(Collected data entries)

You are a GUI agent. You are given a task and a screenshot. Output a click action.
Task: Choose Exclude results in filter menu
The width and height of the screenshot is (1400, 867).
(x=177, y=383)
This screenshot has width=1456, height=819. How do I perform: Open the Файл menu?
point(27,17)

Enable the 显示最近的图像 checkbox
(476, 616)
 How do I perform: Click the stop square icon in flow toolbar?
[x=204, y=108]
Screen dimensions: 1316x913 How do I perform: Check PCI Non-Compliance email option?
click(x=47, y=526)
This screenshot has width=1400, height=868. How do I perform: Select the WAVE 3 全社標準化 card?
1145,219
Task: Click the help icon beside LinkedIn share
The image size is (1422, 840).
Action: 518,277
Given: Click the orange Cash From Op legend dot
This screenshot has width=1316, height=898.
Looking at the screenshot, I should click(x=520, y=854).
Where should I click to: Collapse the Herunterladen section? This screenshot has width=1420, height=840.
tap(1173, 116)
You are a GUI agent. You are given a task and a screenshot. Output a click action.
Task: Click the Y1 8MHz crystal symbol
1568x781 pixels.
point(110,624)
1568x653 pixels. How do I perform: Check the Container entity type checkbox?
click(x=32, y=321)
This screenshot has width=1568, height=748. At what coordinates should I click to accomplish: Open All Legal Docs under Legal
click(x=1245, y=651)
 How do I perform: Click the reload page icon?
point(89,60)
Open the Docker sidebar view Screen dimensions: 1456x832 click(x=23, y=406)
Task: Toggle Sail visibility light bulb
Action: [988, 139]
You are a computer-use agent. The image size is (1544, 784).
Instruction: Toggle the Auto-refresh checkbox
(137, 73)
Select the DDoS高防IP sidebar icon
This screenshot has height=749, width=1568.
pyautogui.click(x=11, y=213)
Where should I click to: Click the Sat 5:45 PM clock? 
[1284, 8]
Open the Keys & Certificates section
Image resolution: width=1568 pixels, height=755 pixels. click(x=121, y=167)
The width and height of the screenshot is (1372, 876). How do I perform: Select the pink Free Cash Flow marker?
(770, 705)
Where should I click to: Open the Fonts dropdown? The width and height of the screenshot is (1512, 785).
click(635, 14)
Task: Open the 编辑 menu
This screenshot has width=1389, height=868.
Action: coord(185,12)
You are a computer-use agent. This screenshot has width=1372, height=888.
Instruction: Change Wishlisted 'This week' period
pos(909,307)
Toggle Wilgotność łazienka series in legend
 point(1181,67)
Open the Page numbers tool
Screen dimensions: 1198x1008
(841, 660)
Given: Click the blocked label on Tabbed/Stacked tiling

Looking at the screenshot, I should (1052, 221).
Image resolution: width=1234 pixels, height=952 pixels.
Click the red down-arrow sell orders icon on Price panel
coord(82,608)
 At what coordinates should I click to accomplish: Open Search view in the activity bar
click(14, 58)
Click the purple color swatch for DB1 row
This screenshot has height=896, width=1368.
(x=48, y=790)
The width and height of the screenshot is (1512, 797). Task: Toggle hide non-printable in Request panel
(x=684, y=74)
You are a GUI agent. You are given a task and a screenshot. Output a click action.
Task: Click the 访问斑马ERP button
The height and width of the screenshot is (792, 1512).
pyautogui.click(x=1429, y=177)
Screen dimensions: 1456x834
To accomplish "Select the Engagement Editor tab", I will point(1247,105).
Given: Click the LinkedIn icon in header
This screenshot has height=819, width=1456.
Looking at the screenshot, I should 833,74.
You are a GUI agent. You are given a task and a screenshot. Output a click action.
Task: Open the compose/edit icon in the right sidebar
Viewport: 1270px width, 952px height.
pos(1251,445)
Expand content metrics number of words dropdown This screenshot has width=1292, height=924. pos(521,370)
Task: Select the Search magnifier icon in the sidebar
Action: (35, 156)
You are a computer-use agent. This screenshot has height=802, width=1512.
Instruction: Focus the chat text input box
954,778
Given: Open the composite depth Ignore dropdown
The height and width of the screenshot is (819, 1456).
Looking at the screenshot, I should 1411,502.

*Exercise aim:* Every line of the data above should be retyped precisely.

*Result of the exercise:*
You are a GUI agent. You are given a task and a screenshot. Output a click action.
Task: Choose Exclude results in filter menu
The width and height of the screenshot is (1400, 867).
(x=177, y=383)
This screenshot has width=1456, height=819. How do I perform: Open the Файл menu?
point(27,17)

Enable the 显示最近的图像 checkbox
(476, 616)
 How do I perform: Click the stop square icon in flow toolbar?
[x=204, y=108]
Screen dimensions: 1316x913 How do I perform: Check PCI Non-Compliance email option?
click(x=47, y=526)
This screenshot has width=1400, height=868. How do I perform: Select the WAVE 3 全社標準化 card?
1145,219
Task: Click the help icon beside LinkedIn share
The image size is (1422, 840).
Action: 518,277
Given: Click the orange Cash From Op legend dot
This screenshot has width=1316, height=898.
Looking at the screenshot, I should click(x=520, y=854).
Where should I click to: Collapse the Herunterladen section? This screenshot has width=1420, height=840.
tap(1173, 116)
You are a GUI agent. You are given a task and a screenshot. Output a click action.
Task: Click the Y1 8MHz crystal symbol
1568x781 pixels.
point(110,624)
1568x653 pixels. How do I perform: Check the Container entity type checkbox?
click(x=32, y=321)
This screenshot has width=1568, height=748. At what coordinates should I click to accomplish: Open All Legal Docs under Legal
click(x=1245, y=651)
 How do I perform: Click the reload page icon?
point(89,60)
Open the Docker sidebar view Screen dimensions: 1456x832 click(x=23, y=406)
Task: Toggle Sail visibility light bulb
Action: [988, 139]
You are a computer-use agent. The image size is (1544, 784).
Instruction: Toggle the Auto-refresh checkbox
(137, 73)
Select the DDoS高防IP sidebar icon
This screenshot has height=749, width=1568.
pyautogui.click(x=11, y=213)
Where should I click to: Click the Sat 5:45 PM clock? 
[1284, 8]
Open the Keys & Certificates section
Image resolution: width=1568 pixels, height=755 pixels. click(x=121, y=167)
The width and height of the screenshot is (1372, 876). How do I perform: Select the pink Free Cash Flow marker?
(770, 705)
Where should I click to: Open the Fonts dropdown? The width and height of the screenshot is (1512, 785).
click(635, 14)
Task: Open the 编辑 menu
This screenshot has width=1389, height=868.
Action: coord(185,12)
You are a computer-use agent. This screenshot has width=1372, height=888.
Instruction: Change Wishlisted 'This week' period
pos(909,307)
Toggle Wilgotność łazienka series in legend
 point(1181,67)
Open the Page numbers tool
Screen dimensions: 1198x1008
(841, 660)
Given: Click the blocked label on Tabbed/Stacked tiling

Looking at the screenshot, I should (1052, 221).
Image resolution: width=1234 pixels, height=952 pixels.
Click the red down-arrow sell orders icon on Price panel
coord(82,608)
 At what coordinates should I click to accomplish: Open Search view in the activity bar
click(14, 58)
Click the purple color swatch for DB1 row
This screenshot has height=896, width=1368.
(x=48, y=790)
The width and height of the screenshot is (1512, 797). Task: Toggle hide non-printable in Request panel
(x=684, y=74)
You are a GUI agent. You are given a task and a screenshot. Output a click action.
Task: Click the 访问斑马ERP button
The height and width of the screenshot is (792, 1512).
pyautogui.click(x=1429, y=177)
Screen dimensions: 1456x834
To accomplish "Select the Engagement Editor tab", I will point(1247,105).
Given: Click the LinkedIn icon in header
This screenshot has height=819, width=1456.
Looking at the screenshot, I should 833,74.
You are a GUI agent. You are given a task and a screenshot. Output a click action.
Task: Open the compose/edit icon in the right sidebar
Viewport: 1270px width, 952px height.
pos(1251,445)
Expand content metrics number of words dropdown This screenshot has width=1292, height=924. pos(521,370)
Task: Select the Search magnifier icon in the sidebar
Action: (35, 156)
You are a computer-use agent. This screenshot has height=802, width=1512.
Instruction: Focus the chat text input box
954,778
Given: Open the composite depth Ignore dropdown
The height and width of the screenshot is (819, 1456).
Looking at the screenshot, I should 1411,502.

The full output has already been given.